Mar 30, 2011, 1:34 PM | Article By: FR. EDU GOMEZ - Parish of the Resurrection, Brikama, General Secretary Gambia Christian Council

Introduction: We began the season of Lent from Ash Wednesday and until now we are in the third week. Lent we have learnt according to the teachings of the Church is a forty days period set aside before Easter. I will in the next three weeks in the series of the Christian Panorama write on the history of lent and on the three basic virtues of prayer,, fasting and almsgiving. These three basic virtues are important because for the Christian believer, they are to be lived and practiced.

LENT IN CHURCH HISTORY: The word Lent comes from the Anglo-Saxon word Lencten which means spring. In the lands where the Church began to spread in the early centuries, there were four natural seasons of the year as distinct from the tropics where there are two seasons. Apart from this original meaning of the word, Lent is a period of prayer, fasting, almsgiving and penance in preparation for the great feast of Easter, the feast of the Resurrection.

As it is, Lent is not a season important in itself but it is a season of preparation for Easter. Therefore, without Easter, there would be no lent nor would there be the need of Lent. “Easter gives meaning to lent and shows us what it really is the great Paschal Feast of he Church.” (The Catholic Encyclopaedia page 634).

In the early history of the Church i.e. about the third century after the resurrection of Christ, Lent did not exist as we have it today. What existed was a period of one or two days of fasting before Easter Sunday. In Rome an old tradition prescribes a two-day fast only. The first indication of a forty-day period occurred in the law of the Council of Nicea. This Council met in AD 325. A definite forty-day period came to be known from AD 360 onwards as the Council of Laodicea expressly commanded its observance. The Lenten period of forty days preparation for Easter finally and formally came to be recognised by the end of the fourth century and was observed by the whole Church in the east and west.

In the Church, the number forty used came from the forty days fast of Jesus in the desert (Matt. 4:1-11, LK. 4:1-13). Originally then the idea was a preparation for baptism as Easter time was the ideal time to receive the sacrament of baptism. Baptism as a Sacrament meant a dying to sin and rising to new life in the risen Lord Jesus. Fasting was not originally recognised as being of great importance but gradually it became more and more important. In the Easter Church, the forty days period was spread over seven weeks with Saturday and Sunday free from the days of fasting. In the Church in the West, there was a six-week period with Sundays only exempted from fasting. This meant that there were only thirty six days of fasting in the Church in the West. Additional four days were added to the thirty six days which were derived from Ash Wednesday and the three days from were Lent began.

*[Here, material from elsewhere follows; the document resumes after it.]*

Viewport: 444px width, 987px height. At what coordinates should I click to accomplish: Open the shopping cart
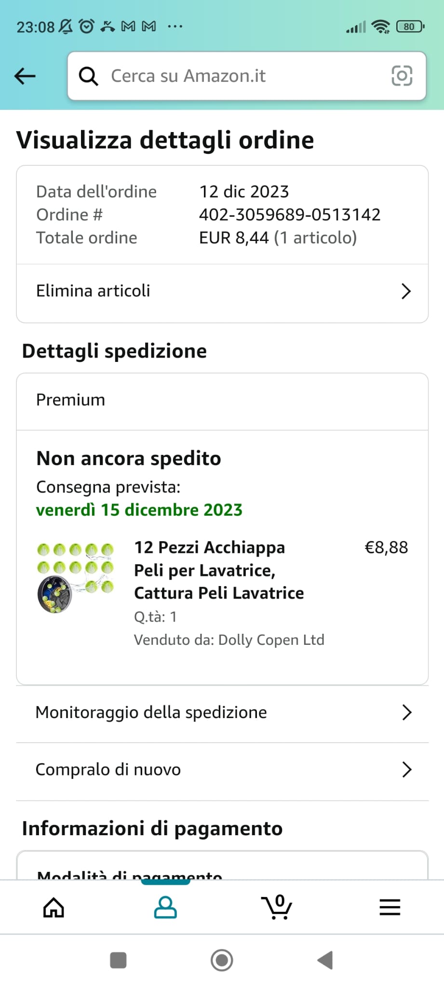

During the early centuries beginning from the fifth was very important and so very strict. For example, meat was not allowed even on Sundays and only one meal was allowed during the fast and to be eaten in the evening. In addition to meat and fish being forbidden, eggs and diary products were also in most places absolutely forbidden. This lasted until the ninth century when things began to change. The Church’s prohibition against fish was removed in the middle ages while a dispensation to eat diary products became more general. Over the last few centuries, the Church granted more substantial dispensations from the once rigorous fast. Meat was first allowed on Sundays and now it is allowed on week days except Fridays.